“Take me out to the ball game, Take me out with the crowd.” So goes the 1908 anthem by Jack Norworth. Trouble is, on Opening Day week of Major League Baseball 2011, the onetime “national pastime” is past its prime and the size of future crowds is in doubt.

Baseball and horse racing were once the two most popular spectator sports in the United States and drew enormous crowds. These icons share a lot in common in terms of what happened to their cachet.

Horse racing was of fascination to an agrarian nation in which the equine species was a major mode of transportation and an essential factor of production at farms, factories, and other businesses. Even after the United States industrialized, the old-timers could recall their earlier days with horses and horse-related stories of Dan Patch or old Maud were passed on to children and grandchildren. When Man o’ War died in 1947, his funeral was broadcast nationally on the radio. Successive generations of Americans had no such close contact with equines, and the cultural affinity for horses waned.

Similarly, baseball was deeply interwoven into the fabric of American life in the late 19th century and for much of the 20th century. Then, in 1958, the classic National Football League game between the Baltimore Colts and the New York Giants captivated viewers on the relatively new medium of television. The NFL thus started its ascendency toward becoming the most popular spectator sport. The NBA and college sports also gained at the expense of baseball, which once had the playing field almost to itself, so to speak. In addition, as the nation urbanized, kids in densely populated cities began to opt for playing basketball and football over baseball.

In a Wall Street Journal article (March 31, 2011)–titled “Has Baseball’s Moment Passed?”—Matthew Futterman writes: “On opening day, gloomy studies suggest kids are losing interest.” He says that “the number of kids aged 7 to 17 playing baseball fell 24% from 2000 to 2009” and “more people now play soccer in the U. S. than baseball.” Major League Baseball has spent millions of dollars on research about what can be done to revitalize interest in the sport and on funding various initiatives, such as youth academies.

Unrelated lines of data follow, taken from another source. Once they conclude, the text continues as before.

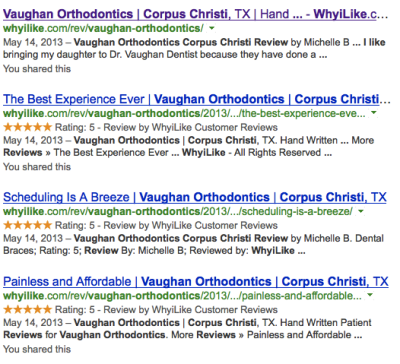Image resolution: width=400 pixels, height=364 pixels.
Task: Open the 'Vaughan Orthodontics | Corpus Christi, TX | Hand' result title
Action: [x=195, y=14]
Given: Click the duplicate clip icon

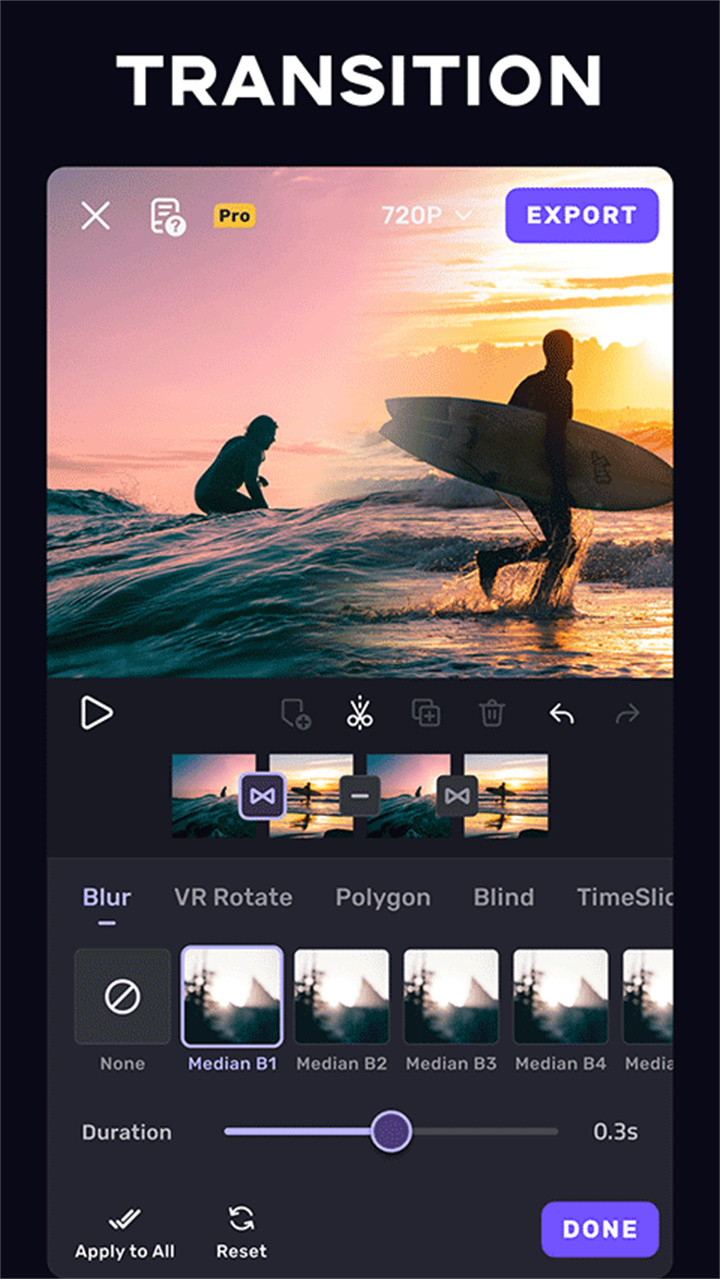Looking at the screenshot, I should click(x=426, y=713).
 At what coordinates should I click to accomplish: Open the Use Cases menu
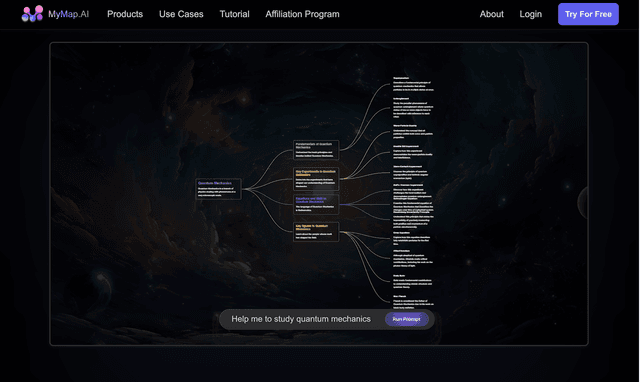pos(181,14)
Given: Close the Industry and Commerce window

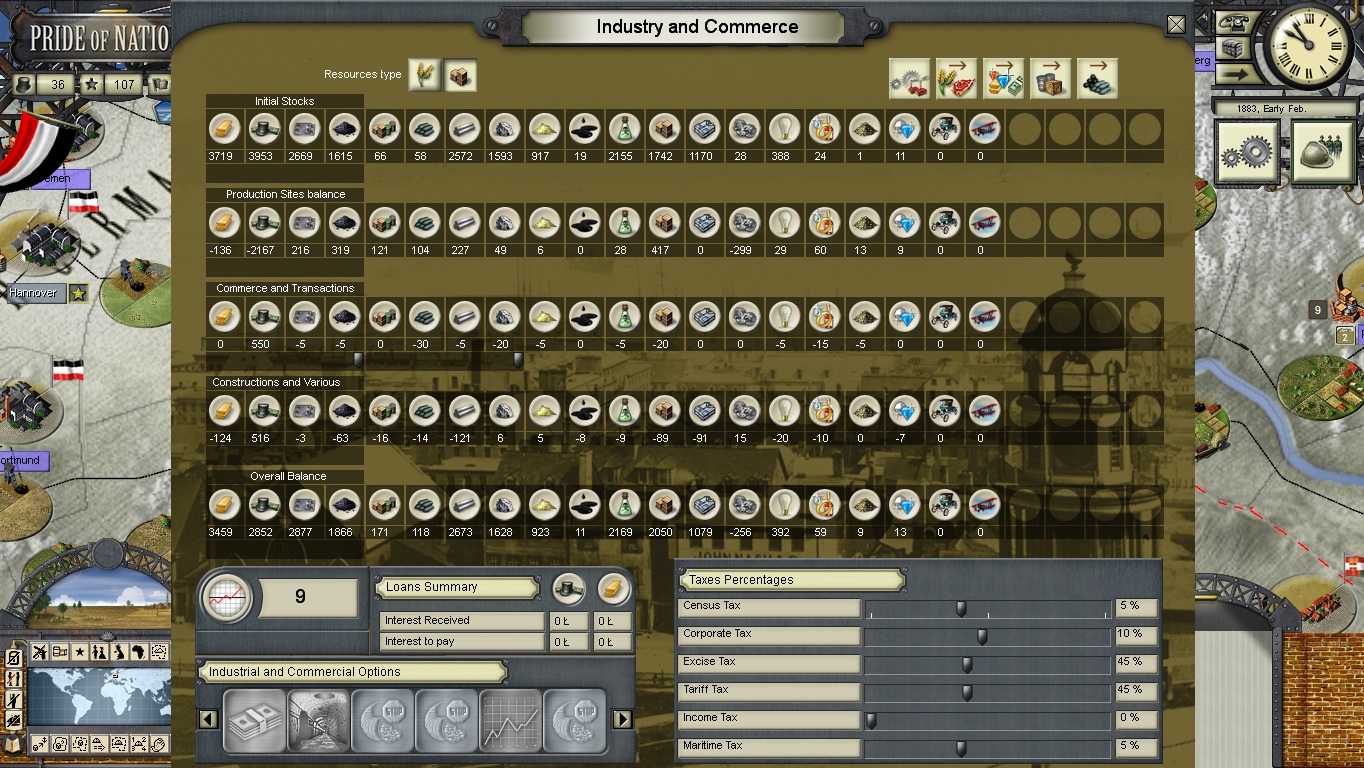Looking at the screenshot, I should click(x=1176, y=25).
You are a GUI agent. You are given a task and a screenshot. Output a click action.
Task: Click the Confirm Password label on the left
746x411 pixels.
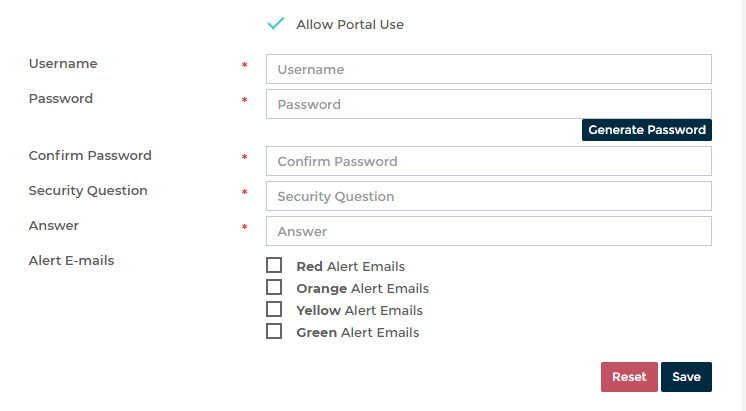90,156
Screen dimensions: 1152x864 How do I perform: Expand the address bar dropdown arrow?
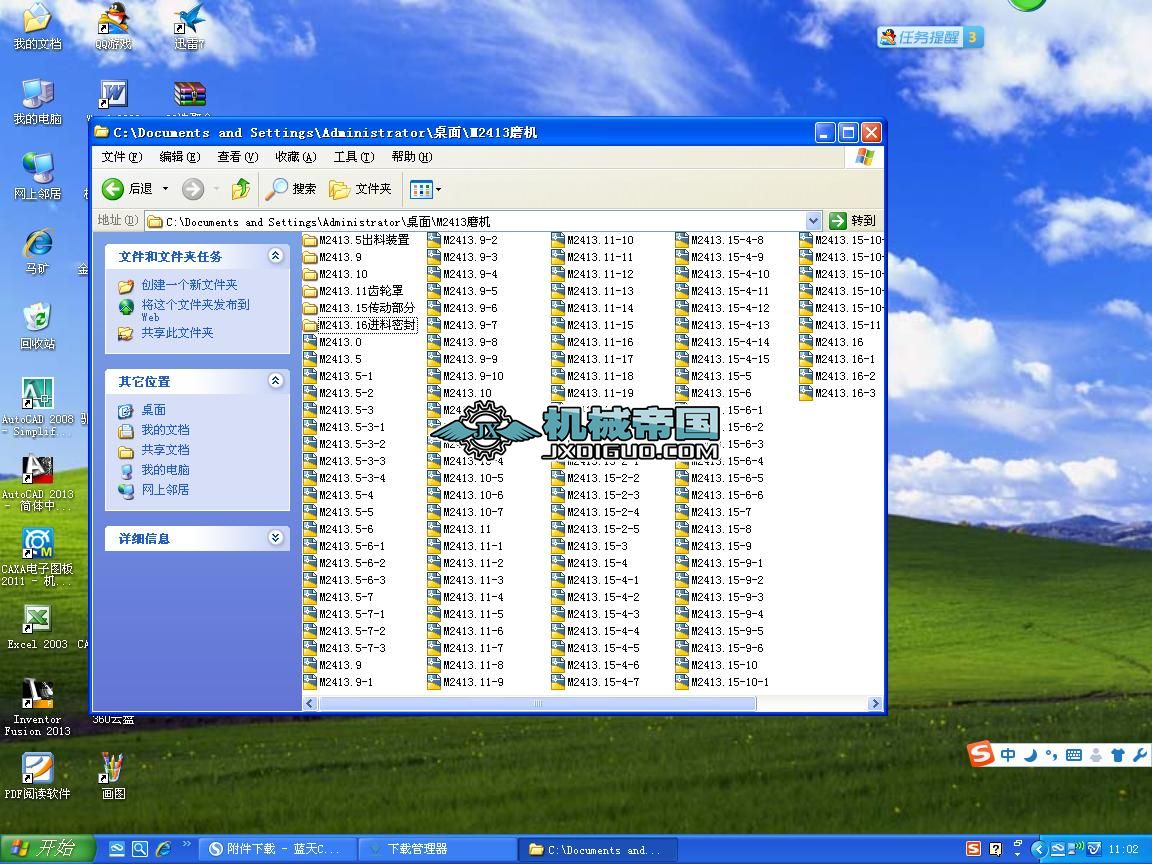(x=813, y=221)
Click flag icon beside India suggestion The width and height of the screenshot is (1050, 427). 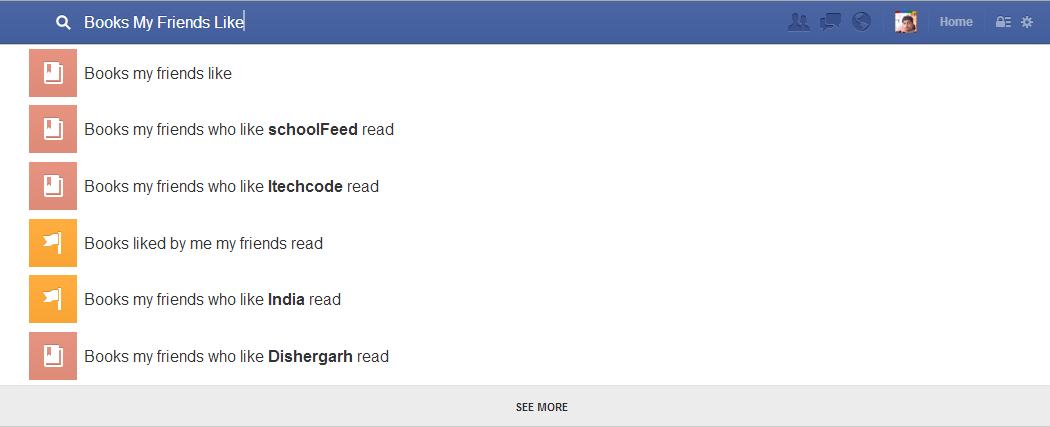(x=53, y=299)
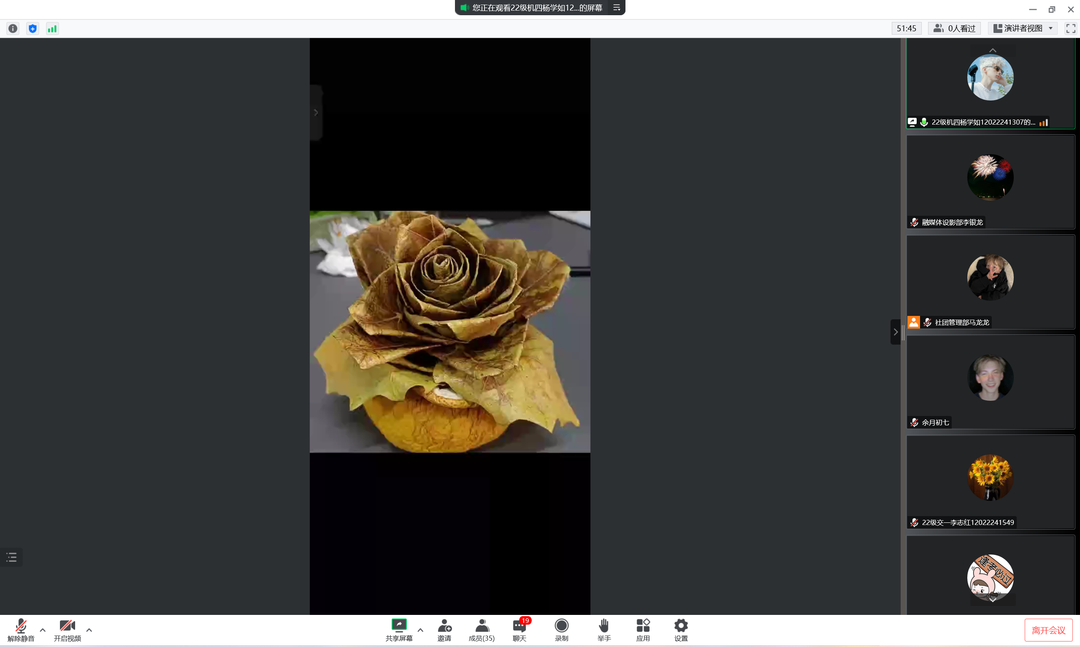Click the Share Screen (共享屏幕) icon
This screenshot has width=1080, height=647.
coord(399,628)
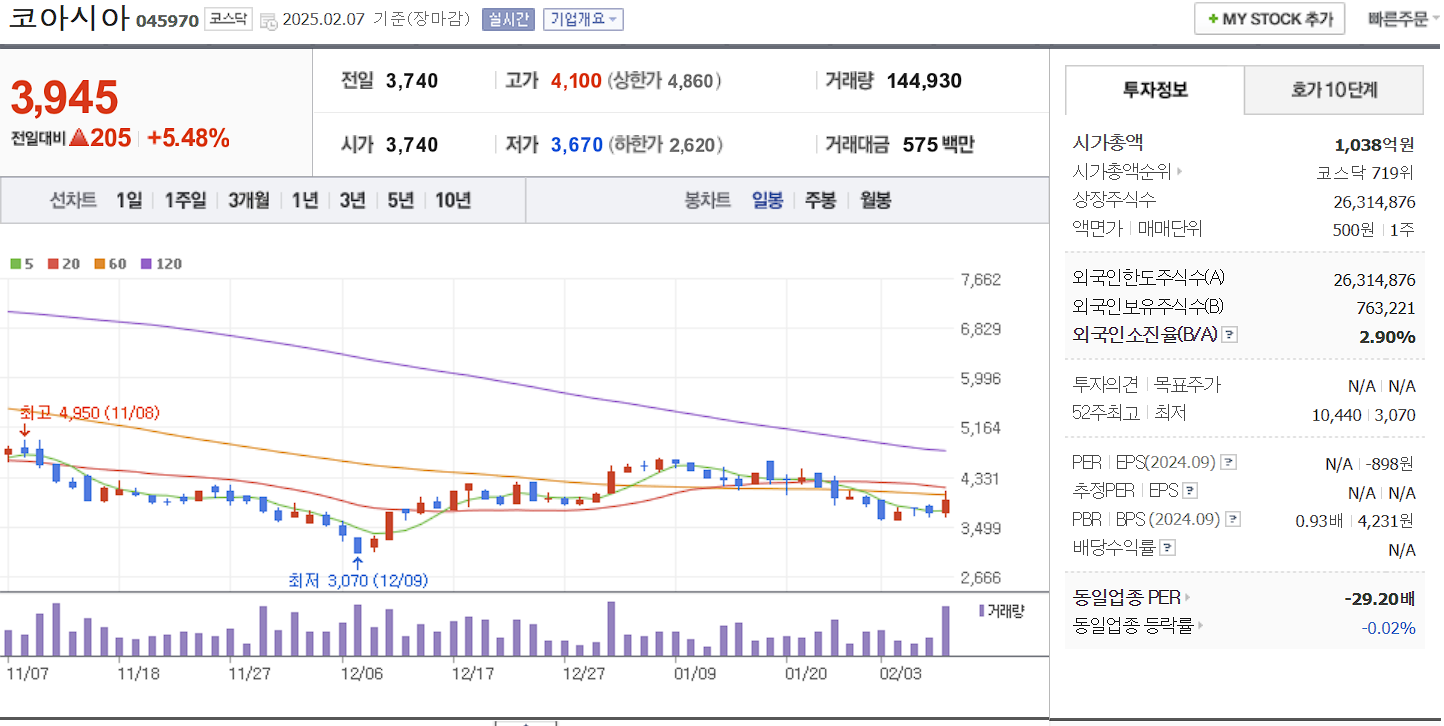Click the MY STOCK 추가 button
The height and width of the screenshot is (726, 1444).
(x=1269, y=18)
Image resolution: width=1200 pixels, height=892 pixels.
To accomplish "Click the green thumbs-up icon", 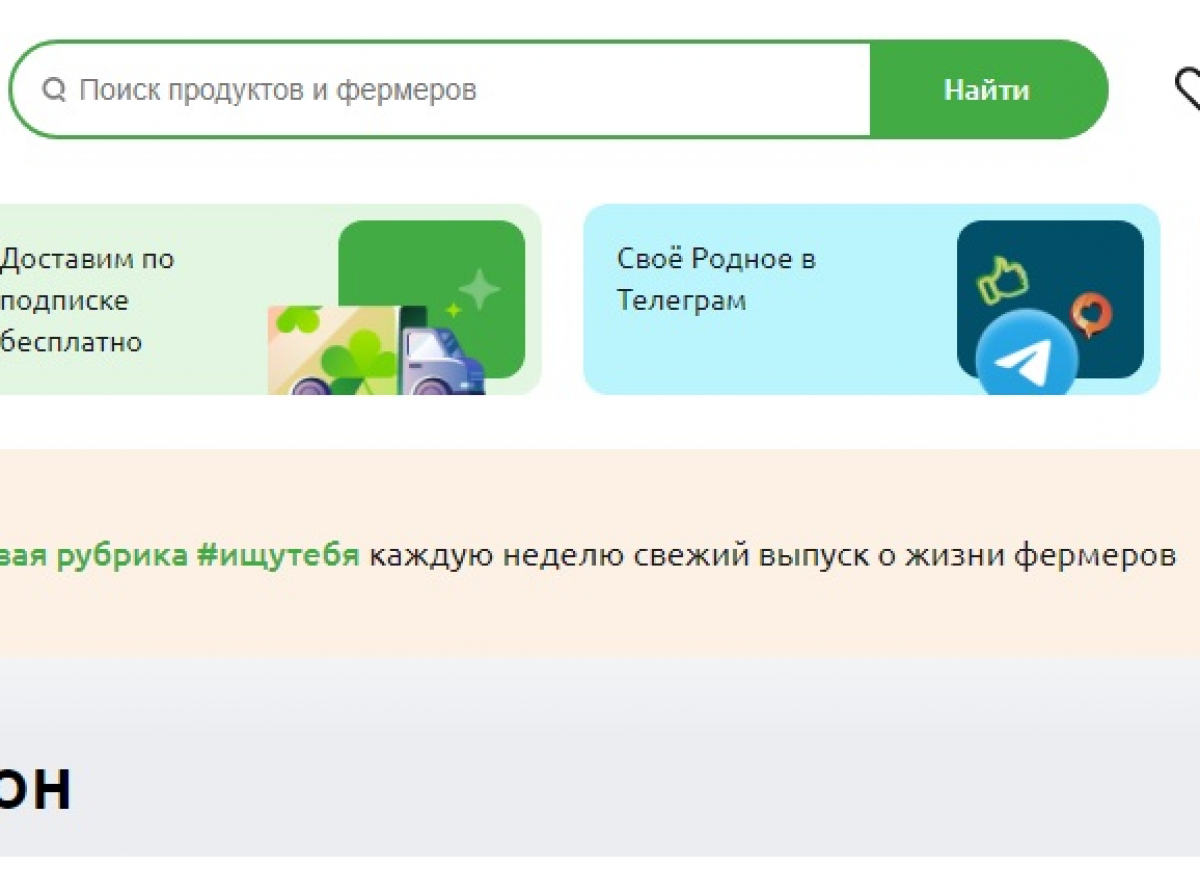I will point(1002,280).
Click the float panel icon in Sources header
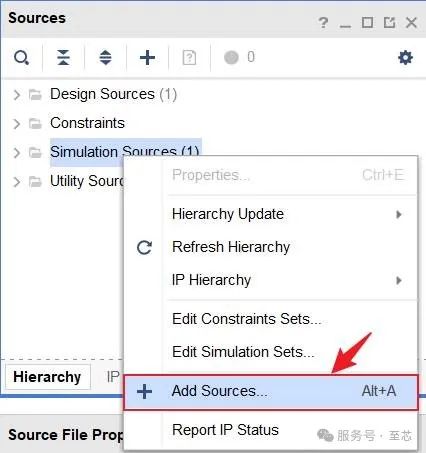Image resolution: width=426 pixels, height=453 pixels. [389, 23]
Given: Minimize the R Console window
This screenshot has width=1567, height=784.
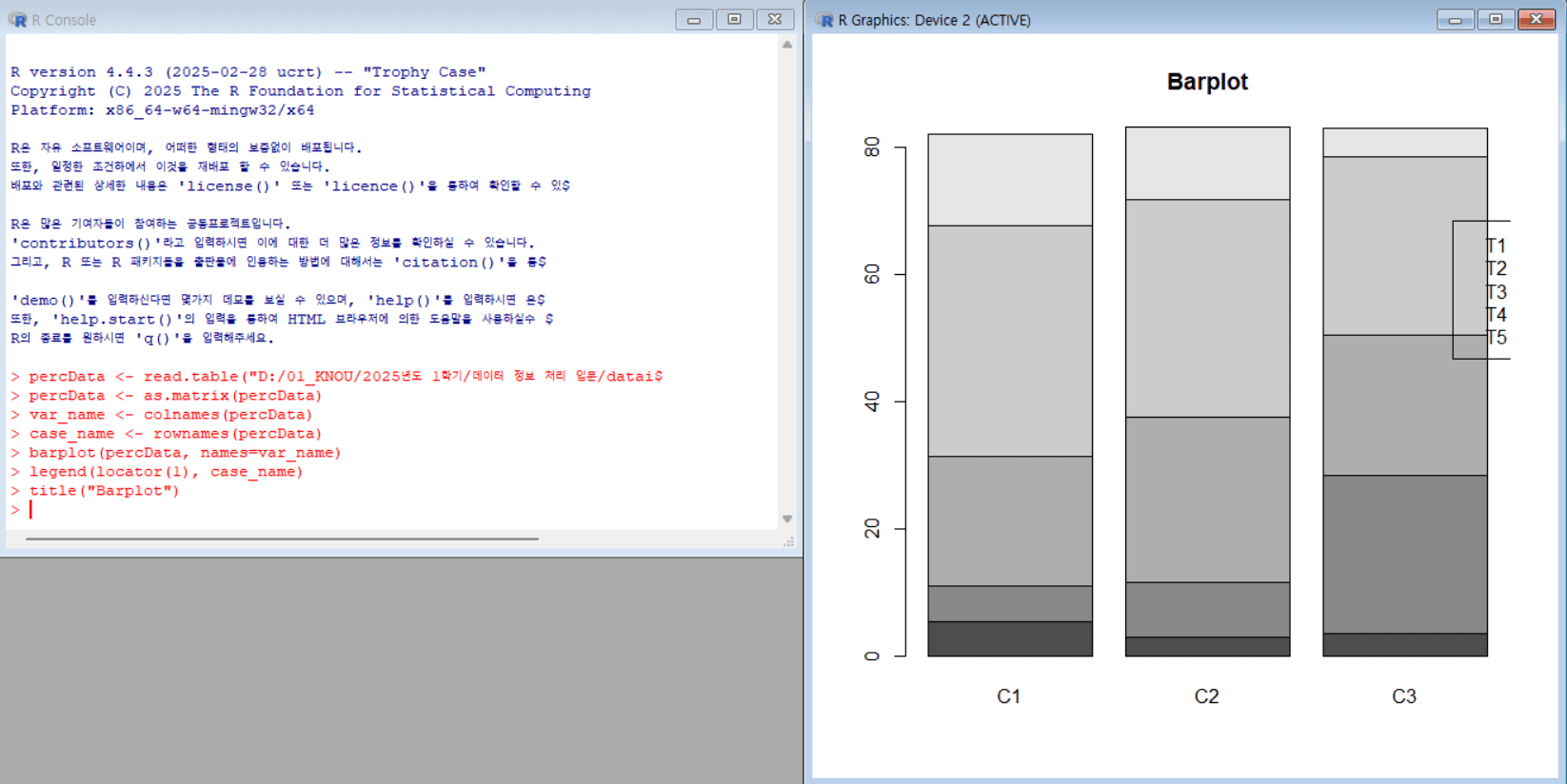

Baseball’s main problem is that the game is too slow for modern society. TV ratings indicate that the 19th century invention is not a particularly attractive television product, compared to football and basketball. Moreover, baseball games typically last over two hours with the actual on-field action being far less.

Horse racing, as a sport, is centuries older than baseball and suffers from the same “too slow” issue for modern society. The Kentucky Derby, for instance, has slightly over two minutes of action within a multiple-hour telecast and the on-track crowd waits from late morning for the big event to transpire six-plus hours later.

Horse racing can be and has been speeded up via simulcasting and contracting the time between races. Harness racetracks have been better than the Thoroughbred racetracks in this latter regard. Both horse racing and baseball do well when the product is packaged within a social event, such as the Triple Crown events, Saratoga, Del Mar, etc. and Opening Day, leisurely summer days at Wrigley Field, and the World Series.

One compelling advantage that horse racing has over Major League Baseball is affordability. Two people can enjoy a day at the track a lot cheaper than a day at the ballpark, even if they bet modestly. Admission at tracks is either free or minimal and concession prices are much more reasonable. Most of all, there is always the chance that the person at the racetrack will come home with a profit.

I did not attend Opening Day on Friday, but the stadium was full. Not to worry. The next game will have plenty of seats available, if I want to go and have the opportunity to pay exorbitant prices for parking, tickets, and concessions, plus freeze in the cold of early April. The local racetrack is not open for the season yet with live racing, but there is always simulcasting or ADW with plenty of action.